:: Directions for this task ::
From the listing below, extract every line that contains the word "select".
------ Data for processing
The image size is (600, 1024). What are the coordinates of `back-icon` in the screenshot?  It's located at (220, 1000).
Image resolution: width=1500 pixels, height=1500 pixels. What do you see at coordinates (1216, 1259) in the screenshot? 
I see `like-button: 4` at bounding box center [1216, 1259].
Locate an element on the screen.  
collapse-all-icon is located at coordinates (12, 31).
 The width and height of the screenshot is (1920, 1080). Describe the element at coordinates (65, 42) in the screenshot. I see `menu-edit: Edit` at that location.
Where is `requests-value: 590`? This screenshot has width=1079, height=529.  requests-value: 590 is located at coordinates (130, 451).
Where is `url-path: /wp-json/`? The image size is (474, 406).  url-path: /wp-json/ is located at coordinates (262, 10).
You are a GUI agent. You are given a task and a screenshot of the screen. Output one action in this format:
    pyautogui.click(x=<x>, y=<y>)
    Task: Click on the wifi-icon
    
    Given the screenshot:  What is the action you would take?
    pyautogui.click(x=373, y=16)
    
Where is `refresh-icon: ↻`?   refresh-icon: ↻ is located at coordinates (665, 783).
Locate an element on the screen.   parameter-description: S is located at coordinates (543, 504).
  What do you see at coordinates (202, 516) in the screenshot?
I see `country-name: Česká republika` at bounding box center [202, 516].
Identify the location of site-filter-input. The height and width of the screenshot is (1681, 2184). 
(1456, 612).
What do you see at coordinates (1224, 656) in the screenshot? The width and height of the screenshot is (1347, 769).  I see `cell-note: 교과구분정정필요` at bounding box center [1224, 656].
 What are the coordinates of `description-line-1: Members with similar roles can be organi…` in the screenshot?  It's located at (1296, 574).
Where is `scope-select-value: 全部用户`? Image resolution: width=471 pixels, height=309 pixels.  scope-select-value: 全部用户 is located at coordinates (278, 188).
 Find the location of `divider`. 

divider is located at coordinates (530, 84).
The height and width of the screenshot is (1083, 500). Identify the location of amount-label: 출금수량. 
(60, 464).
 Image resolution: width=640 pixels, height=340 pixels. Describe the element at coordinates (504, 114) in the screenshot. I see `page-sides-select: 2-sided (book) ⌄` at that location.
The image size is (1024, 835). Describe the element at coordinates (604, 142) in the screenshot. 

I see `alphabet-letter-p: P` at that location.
------------
:: Task result ::
Where is `scope-select-value: 全部用户`? Image resolution: width=471 pixels, height=309 pixels.  scope-select-value: 全部用户 is located at coordinates (278, 188).
 Image resolution: width=640 pixels, height=340 pixels. Describe the element at coordinates (504, 114) in the screenshot. I see `page-sides-select: 2-sided (book) ⌄` at that location.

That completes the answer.